═══ Record list ═══

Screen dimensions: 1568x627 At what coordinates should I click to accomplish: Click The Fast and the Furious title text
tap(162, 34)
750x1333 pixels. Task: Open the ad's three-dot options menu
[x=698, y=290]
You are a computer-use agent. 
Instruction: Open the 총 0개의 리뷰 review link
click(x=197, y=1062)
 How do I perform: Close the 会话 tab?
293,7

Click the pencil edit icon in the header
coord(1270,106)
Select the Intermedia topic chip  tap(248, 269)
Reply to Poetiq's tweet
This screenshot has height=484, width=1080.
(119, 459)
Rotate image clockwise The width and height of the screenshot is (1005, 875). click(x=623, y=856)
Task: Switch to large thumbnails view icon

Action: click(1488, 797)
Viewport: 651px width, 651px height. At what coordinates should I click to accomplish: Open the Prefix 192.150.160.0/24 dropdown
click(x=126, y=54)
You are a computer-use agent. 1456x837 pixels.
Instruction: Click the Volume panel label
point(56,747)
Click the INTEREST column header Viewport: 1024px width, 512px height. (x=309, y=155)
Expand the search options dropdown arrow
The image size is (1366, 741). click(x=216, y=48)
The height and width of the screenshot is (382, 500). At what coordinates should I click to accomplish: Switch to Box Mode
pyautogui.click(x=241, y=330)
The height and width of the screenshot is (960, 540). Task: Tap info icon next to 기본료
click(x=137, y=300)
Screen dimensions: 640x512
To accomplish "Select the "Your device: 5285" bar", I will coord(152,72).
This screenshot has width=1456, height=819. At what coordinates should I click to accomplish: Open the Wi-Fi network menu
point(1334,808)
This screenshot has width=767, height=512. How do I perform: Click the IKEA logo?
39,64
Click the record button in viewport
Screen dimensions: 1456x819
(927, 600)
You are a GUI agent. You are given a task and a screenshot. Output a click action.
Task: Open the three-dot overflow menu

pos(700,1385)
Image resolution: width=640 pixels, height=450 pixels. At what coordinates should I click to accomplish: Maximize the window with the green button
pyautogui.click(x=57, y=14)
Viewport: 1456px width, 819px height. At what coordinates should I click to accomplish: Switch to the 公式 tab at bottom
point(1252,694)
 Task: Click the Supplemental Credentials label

═══

> [Aim]:
From the listing above, copy every line that contains the word "Instruction", matching case exactly.

> [Problem solution]:
Instruction: Open the 총 0개의 리뷰 review link
Instruction: Click the Volume panel label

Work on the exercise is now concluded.